By Anonymous - 03/03/2015 22:02 - Germany - Lahr

Today, after several sleepless nights full of crying, I went to my university's free help center. After telling the psychologist my problems and asking what to do, he looked at me blankly and said, "Uh, it's not depression, I guess. You should go out more and, like, party some more." FML
I agree, your life sucks 33 622
You deserved it 3 331

Same thing different taste

Top comments

jentrynicole 20

You need to go see a real counselor. Depression is a serious issue and to have someone the school employs take it so lightly is really worrisome.

Some people don't really understand from others point of view.

Comments

A free help centre at a University isn't enough if you get that kind of response. You should go and see a real counselor.

questioninganelf 3

Sounds like he got his degree online.

yea I have to agree!...that is bullshit to say something like that when someone is asking for help!

Nope. Sounds more like he's still working toward his degree. Should still eke out a referral, at the very least.

That guy must be a real professional psychologist! I would've bitchslapped him right on the spot... Idiot...

Well, you get what you pay for, I suppose.

You mean the thousands of dollars spent on tuition? The thing that makes people in debt until their 40? Just saying..

*they're, I'd try and get a refund of those thousands of dollars you spent on tuition if I were you.

It says OP is from Germany. They are definitely not paying many thousands of euros.

He probably dropped out and paid his way through uni

1dvs_bstd 41

Sounds very serious. You really should seek outside help, away from that so-called psychologist.. if he can so be called. At least you're at a stage where you know you need help and are willing to get it. Go see a real psychologist OP.

Well...1) it's free...what do you expect? 2) he's not entirely wrong...go out, be more social, make new friends, try new things. Changing your life and outlook can help. If it doesn't help and you think you really have depression, you need to see a real counselor. It's not something you can fix by saving money.

Sounds like you've never had depression.. It's really not as simple as "go out more" and "try new things" ..

askullnamedbilly 33

To 1) I'd expect that a psychological help centre at a University would deal with two mental conditions on a very frequent basis: Anxiety attacks and clinical depression. I'd expect anyone employed at that centre to be able to deal with both. 2) He IS completely wrong. An individual suffering through a depressive episode is usually not capable of forcing themselves to go out and party, and even if they did, it really wouldn't help. What's alcohol and loud music going to do, magically erase the hormonal imbalance in their brains?

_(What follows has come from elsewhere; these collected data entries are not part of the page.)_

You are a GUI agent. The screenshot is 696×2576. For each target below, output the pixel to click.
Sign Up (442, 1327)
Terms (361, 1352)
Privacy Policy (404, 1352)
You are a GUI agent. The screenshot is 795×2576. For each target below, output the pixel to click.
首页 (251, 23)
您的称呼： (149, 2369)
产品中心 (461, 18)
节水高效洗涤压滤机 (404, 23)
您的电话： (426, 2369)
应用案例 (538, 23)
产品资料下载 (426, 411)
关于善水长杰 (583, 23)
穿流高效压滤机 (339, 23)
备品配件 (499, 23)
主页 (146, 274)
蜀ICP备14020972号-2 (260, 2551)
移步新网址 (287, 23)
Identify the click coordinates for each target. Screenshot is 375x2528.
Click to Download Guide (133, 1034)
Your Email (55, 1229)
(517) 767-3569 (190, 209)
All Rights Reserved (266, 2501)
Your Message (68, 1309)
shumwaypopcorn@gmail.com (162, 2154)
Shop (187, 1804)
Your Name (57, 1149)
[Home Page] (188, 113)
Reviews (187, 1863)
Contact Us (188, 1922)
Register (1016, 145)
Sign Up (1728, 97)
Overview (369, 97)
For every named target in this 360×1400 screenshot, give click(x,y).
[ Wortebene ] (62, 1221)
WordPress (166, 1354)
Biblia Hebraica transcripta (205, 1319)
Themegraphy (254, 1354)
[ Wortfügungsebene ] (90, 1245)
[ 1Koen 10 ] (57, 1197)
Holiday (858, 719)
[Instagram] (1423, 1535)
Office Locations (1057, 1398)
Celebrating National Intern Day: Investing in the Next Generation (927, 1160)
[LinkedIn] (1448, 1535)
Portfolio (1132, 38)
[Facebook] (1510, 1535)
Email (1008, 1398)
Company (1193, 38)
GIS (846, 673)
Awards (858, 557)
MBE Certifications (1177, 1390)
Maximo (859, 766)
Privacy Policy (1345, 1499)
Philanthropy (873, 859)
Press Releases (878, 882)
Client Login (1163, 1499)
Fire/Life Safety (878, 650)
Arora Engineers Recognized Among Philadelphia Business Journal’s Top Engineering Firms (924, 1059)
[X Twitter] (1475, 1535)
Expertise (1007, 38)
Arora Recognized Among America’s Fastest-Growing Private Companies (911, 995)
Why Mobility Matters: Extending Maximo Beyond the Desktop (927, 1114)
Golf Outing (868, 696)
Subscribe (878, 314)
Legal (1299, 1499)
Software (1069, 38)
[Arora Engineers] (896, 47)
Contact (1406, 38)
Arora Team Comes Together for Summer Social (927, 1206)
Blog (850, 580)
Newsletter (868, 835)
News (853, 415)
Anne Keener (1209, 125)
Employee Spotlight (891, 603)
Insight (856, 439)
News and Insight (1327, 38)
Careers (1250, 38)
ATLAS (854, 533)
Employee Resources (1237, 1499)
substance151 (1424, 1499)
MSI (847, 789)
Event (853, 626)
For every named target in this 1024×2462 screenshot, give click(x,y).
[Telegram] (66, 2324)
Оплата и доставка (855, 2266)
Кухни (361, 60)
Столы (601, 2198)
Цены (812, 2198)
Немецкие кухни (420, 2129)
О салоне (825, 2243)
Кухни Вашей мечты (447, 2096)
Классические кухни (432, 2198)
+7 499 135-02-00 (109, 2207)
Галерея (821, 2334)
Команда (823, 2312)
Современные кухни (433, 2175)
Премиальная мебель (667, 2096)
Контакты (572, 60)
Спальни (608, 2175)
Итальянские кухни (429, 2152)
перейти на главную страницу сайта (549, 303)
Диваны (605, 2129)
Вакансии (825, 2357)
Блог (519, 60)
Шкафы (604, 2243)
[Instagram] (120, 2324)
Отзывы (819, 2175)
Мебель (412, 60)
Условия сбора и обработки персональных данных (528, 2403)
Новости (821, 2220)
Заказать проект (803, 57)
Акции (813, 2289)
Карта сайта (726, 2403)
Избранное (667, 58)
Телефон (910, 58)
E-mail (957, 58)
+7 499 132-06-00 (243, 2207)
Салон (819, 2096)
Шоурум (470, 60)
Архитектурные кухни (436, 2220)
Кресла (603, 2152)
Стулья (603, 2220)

#18 to number 1, just because it is a free service doesn't mean the service and its employees don't get paid.... I won't get started on number 2.

You obviously don't understand what you are talking about at all. The others are correct. Plus a lot of people with depression have some symptoms of anxiety and when you're at your low in both, it can become a serious problem if you try to force yourself to be sociable. Plus, at Uni more often than not partying is just getting drunk in a group and since alcohol is a depressant, it's even more hurtful towards the person's wellbeing. Getting outside and maybe being around some people? Maybe. But seeking put another professional and finding a legitimate way to deal with it? Definitely. The person who told her to go part needs to get their license taken away and lose their job.

Are you sure you didn't take a wrong turn and end up at a frat house?! Hope you feel better soon...

You people are nuts. If you really think that "several sleepless nights full of crying" are something even similar to depression, you really should shut up because you're disrespecting every person who has REAL depression. Grow up people.

nonsensical 26

First, you don't know what she's going through. You've only heard a short part of the story. Second, it may not be depression at all but she still needs better advice than this. She didn't say she had depression, she just asked him what she should do, and he gave her advice that a random person from the street with no knowledge of psychology might give.

1dvs_bstd 41

#24, that was what i was thinking.. there's no indication that OP isn't social or shit... you don't know exactly why the OP is crying at night. More so, prevention is better than cure. It's better that OP stops this before it escalates to another whole new level.

Might not be depression, but there's obviously something wrong with them, even if it's just them needing better stress-management skills. That still requires sound advice and guidance instead of fobbing them off without getting to the root of the problem.